--- Data for analysis Enclosed Below ---

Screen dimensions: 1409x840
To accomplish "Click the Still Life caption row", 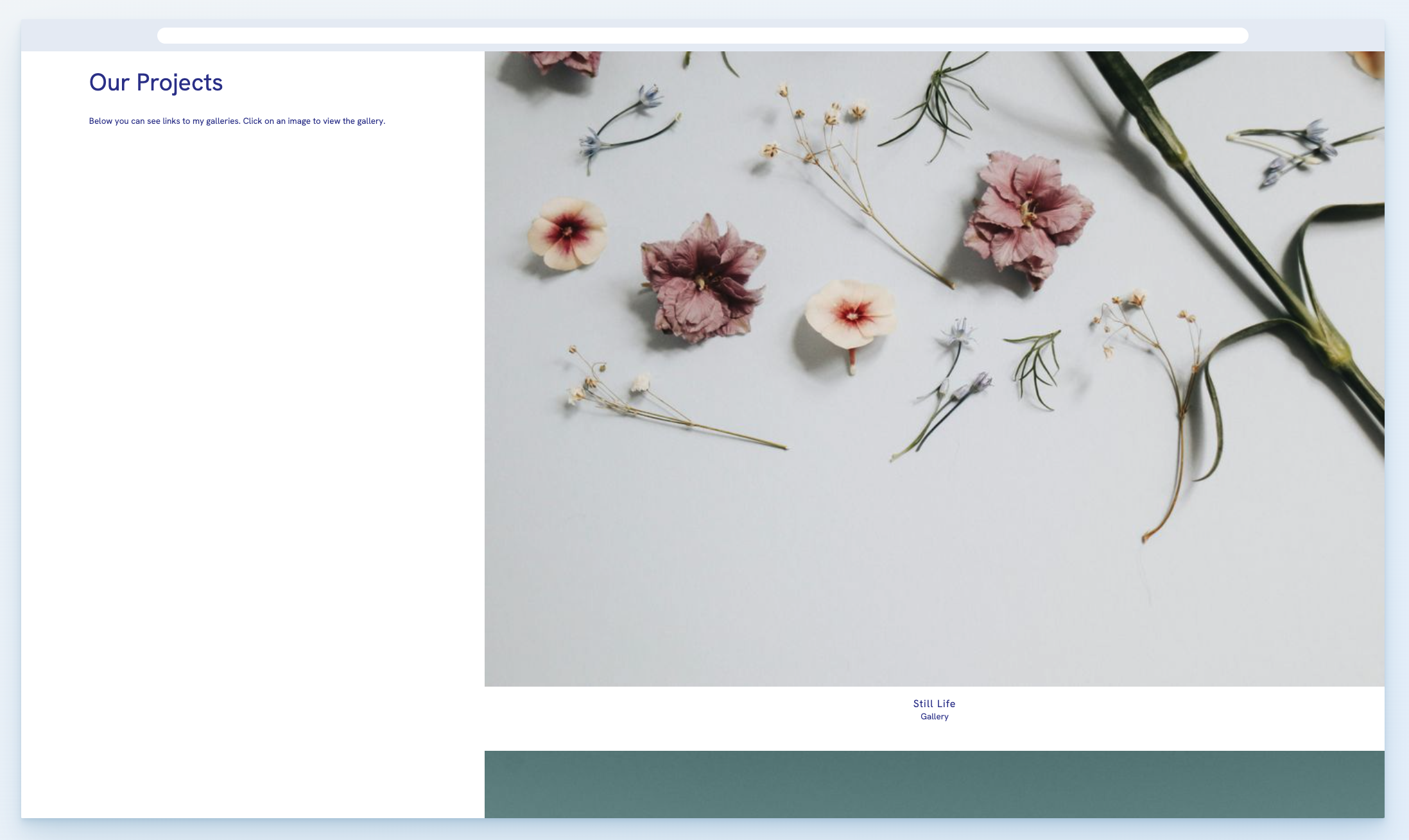I will tap(934, 709).
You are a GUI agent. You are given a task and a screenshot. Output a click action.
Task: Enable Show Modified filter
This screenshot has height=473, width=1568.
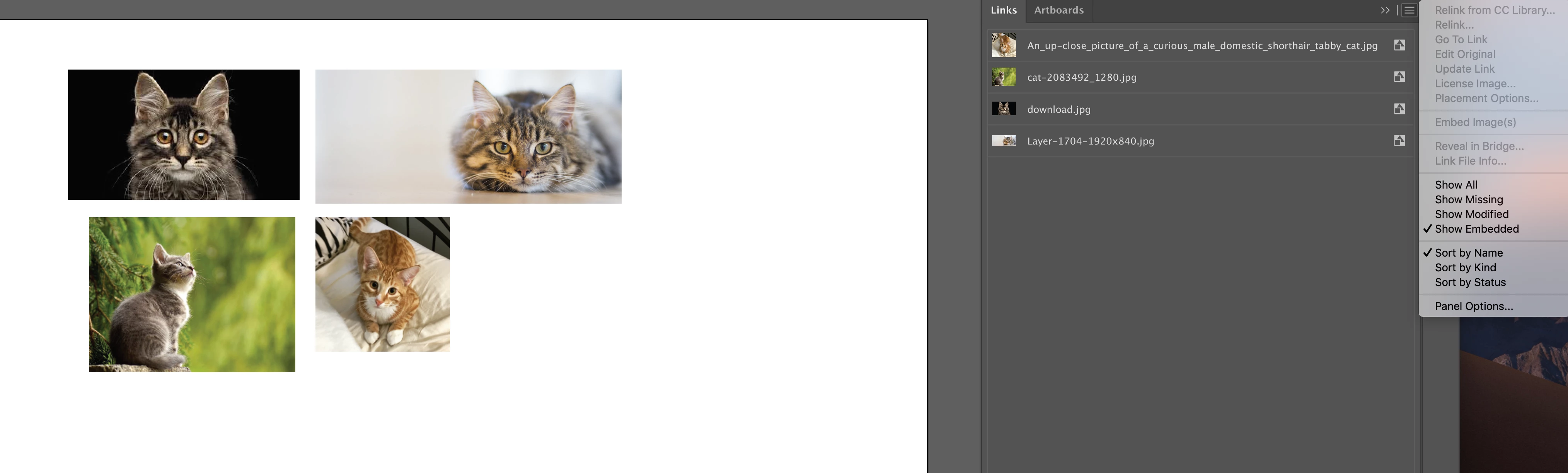coord(1471,214)
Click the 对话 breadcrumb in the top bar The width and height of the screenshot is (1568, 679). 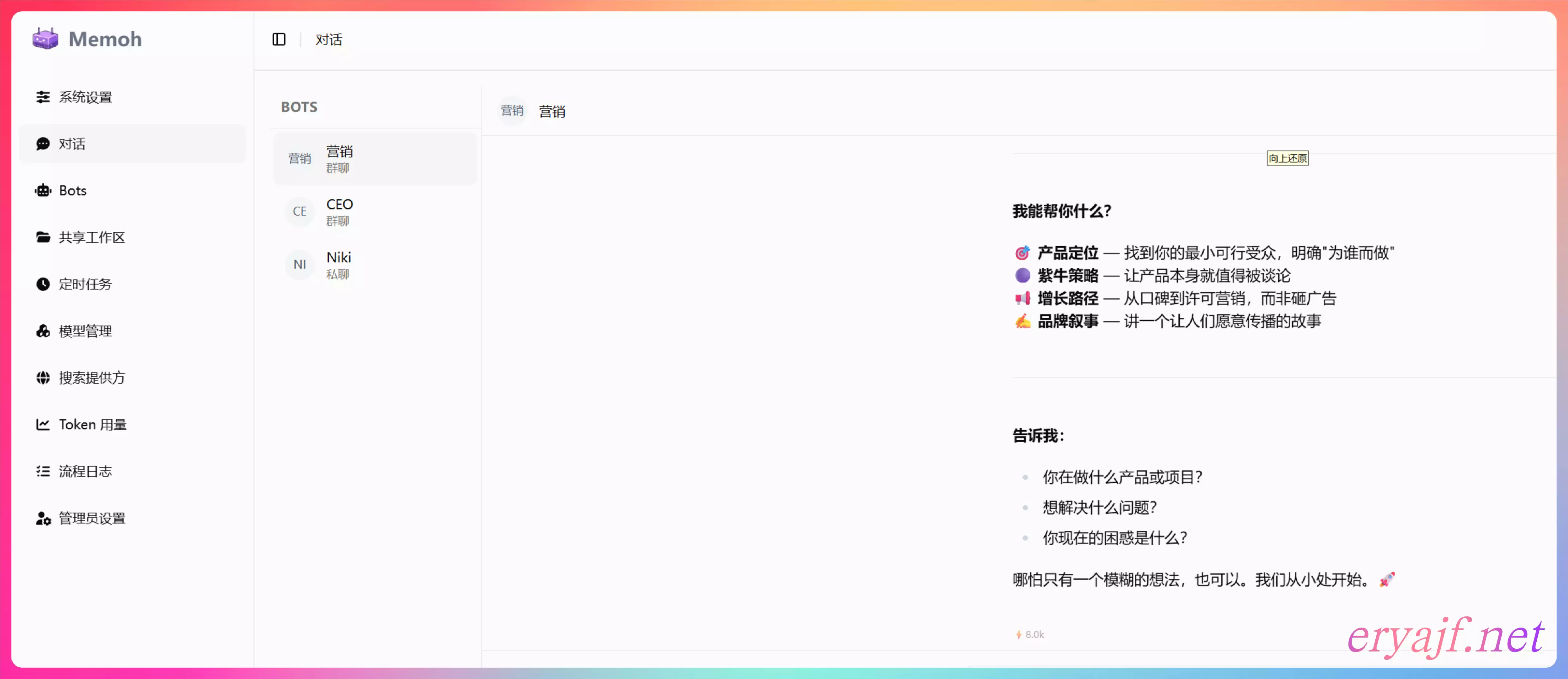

--- End of Enclosed Data for analysis ---

Work order. Your answer should consist solely of the lines from the one holding "You are a GUI" through the end of the listing, reproduced exactly and without pictures.

Task solution.
You are a GUI agent. You are given a task and a screenshot. Output a click action.
Task: Enable Show Modified filter
This screenshot has height=473, width=1568.
coord(1471,214)
Click the 对话 breadcrumb in the top bar The width and height of the screenshot is (1568, 679). 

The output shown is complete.